Even more impressive was how Conner used his situation to be a role model to countless cancer patients across the country.
Where many would look at such tough circumstances as a reason to feel sorry for themselves, Conner embraced the opportunity to be there for others and give them the belief that cancer isn’t a death sentence but, rather, a chance to persevere.
So when Conner received the news he was cancer-free this past May, there was a sense among millions of people who followed his battle that they all persevered.
I swear that I saw that word (“perseverance”) somewhere in the Heisman trophy mission statement.
What I know is that the NCAA — so often bereft by scandal; by corruption; by players, coaches and administrators who have done much to embarrass the game — lost a golden opportunity to put the deserving Conner in the spotlight on one of sports’ biggest stages in New York City when the Heisman trophy is presented.

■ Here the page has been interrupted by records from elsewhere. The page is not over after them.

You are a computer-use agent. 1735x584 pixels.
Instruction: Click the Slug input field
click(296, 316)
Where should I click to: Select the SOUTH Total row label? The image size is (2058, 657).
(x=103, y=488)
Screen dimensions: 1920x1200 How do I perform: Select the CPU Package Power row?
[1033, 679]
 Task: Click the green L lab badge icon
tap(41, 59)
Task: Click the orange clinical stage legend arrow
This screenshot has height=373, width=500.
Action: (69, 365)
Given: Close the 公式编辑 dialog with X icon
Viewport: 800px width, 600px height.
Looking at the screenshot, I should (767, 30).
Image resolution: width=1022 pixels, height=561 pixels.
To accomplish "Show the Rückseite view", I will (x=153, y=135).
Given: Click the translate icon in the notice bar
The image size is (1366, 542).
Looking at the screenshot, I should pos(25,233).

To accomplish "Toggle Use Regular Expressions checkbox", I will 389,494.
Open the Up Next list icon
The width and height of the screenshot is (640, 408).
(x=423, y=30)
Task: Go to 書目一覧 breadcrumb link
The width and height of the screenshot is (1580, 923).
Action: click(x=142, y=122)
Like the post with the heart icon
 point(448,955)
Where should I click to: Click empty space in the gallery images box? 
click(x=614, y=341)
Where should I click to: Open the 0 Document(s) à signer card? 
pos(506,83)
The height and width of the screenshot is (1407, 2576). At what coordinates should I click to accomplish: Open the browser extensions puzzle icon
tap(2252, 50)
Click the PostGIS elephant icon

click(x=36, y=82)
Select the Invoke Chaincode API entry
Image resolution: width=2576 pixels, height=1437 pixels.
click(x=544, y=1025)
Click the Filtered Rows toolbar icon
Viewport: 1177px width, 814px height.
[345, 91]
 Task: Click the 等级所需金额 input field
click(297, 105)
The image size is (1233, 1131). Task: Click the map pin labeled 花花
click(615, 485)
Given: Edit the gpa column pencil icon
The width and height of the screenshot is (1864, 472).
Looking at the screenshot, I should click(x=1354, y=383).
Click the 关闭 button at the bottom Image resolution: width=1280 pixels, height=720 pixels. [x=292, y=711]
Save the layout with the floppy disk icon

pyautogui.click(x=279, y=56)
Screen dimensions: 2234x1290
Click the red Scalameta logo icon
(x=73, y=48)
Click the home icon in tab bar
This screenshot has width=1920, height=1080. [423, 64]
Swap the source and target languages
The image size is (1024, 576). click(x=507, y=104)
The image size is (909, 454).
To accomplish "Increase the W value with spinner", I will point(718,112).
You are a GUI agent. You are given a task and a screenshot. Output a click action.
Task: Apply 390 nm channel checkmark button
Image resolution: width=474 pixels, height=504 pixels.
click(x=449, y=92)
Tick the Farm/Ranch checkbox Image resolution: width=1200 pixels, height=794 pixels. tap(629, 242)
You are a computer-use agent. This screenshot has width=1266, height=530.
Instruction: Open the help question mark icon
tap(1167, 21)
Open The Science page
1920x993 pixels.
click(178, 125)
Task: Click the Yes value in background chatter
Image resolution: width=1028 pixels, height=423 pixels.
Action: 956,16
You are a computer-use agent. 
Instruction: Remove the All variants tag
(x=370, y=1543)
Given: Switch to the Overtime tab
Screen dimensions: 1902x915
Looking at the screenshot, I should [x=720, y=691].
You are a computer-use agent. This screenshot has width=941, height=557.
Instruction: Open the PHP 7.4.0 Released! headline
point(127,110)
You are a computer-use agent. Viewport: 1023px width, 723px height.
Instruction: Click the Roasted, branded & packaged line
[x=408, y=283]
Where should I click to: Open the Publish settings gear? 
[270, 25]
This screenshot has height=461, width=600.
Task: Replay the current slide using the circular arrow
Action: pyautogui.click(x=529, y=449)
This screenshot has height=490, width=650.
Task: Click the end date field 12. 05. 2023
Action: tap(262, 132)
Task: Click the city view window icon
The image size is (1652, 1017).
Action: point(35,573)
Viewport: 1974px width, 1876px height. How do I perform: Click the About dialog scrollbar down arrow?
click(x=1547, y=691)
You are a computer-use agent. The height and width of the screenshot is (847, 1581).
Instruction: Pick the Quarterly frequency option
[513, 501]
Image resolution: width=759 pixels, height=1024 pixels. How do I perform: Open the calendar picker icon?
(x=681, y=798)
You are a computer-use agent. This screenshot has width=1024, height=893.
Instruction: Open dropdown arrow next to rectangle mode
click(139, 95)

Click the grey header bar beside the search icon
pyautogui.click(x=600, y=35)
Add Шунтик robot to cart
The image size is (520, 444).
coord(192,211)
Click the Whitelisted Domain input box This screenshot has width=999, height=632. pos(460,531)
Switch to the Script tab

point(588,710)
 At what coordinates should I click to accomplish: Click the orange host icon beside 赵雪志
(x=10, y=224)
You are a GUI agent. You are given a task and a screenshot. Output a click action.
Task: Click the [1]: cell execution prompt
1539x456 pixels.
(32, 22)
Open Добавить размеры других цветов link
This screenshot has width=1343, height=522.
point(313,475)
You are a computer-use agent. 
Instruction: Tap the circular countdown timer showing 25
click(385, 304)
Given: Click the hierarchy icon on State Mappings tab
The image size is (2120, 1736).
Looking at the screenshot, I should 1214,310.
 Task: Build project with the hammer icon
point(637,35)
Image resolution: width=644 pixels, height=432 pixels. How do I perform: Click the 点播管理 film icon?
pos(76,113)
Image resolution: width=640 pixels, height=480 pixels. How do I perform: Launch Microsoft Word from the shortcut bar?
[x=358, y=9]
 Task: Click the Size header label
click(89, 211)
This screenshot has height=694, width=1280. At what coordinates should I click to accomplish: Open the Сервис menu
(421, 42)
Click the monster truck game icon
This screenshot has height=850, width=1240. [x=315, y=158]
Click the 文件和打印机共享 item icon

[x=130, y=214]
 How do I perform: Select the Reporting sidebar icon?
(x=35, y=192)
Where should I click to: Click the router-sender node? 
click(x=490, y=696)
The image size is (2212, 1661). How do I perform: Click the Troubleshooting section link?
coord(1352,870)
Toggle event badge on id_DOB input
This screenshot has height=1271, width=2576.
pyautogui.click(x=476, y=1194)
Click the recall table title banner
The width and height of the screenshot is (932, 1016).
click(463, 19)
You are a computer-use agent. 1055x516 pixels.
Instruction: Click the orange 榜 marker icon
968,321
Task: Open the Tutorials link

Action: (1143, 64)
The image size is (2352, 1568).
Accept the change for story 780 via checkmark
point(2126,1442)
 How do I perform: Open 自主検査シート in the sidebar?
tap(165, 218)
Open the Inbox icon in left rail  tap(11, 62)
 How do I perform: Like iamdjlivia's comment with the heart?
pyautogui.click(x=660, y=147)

That’s not to say Conner’s remarkable season has gone unnoticed. Anyone who had a chance to see his acceptance of the Disney Sports Spirit Award probably cried tears right there with him. His camaraderie with fellow cancer survivors Holly Rowe and Shelley Smith from ESPN was nothing short of amazing and shows the maturity of a man twice his age.
To me, as wonderful as that moment was, I don’t think it’s enough.
Respectfully, seeing someone like Lamar Jackson or Deshaun Watson win the Heisman just seems to ring hollow.
Again, it’s not that they didn’t have great years, but it’s that every time I read that mission statement and I see all Conner did to live up to the credo that I just can’t understand how the award could go to anyone else.
I doubt Conner cares one bit about what I consider to be an obvious and egregious oversight in snubbing his Heisman candidacy. In typical fashion, he’d probably spend his time praising those who will be in New York tonight, lauding their achievements and deflecting his remarkable accomplishments along the way.
That’s just the type of guy James Conner is.
Excellence with integrity? Great ability combined with diligence, perseverance and hard work?
Sounds like you’re talking about the guy who’d get my Heisman vote.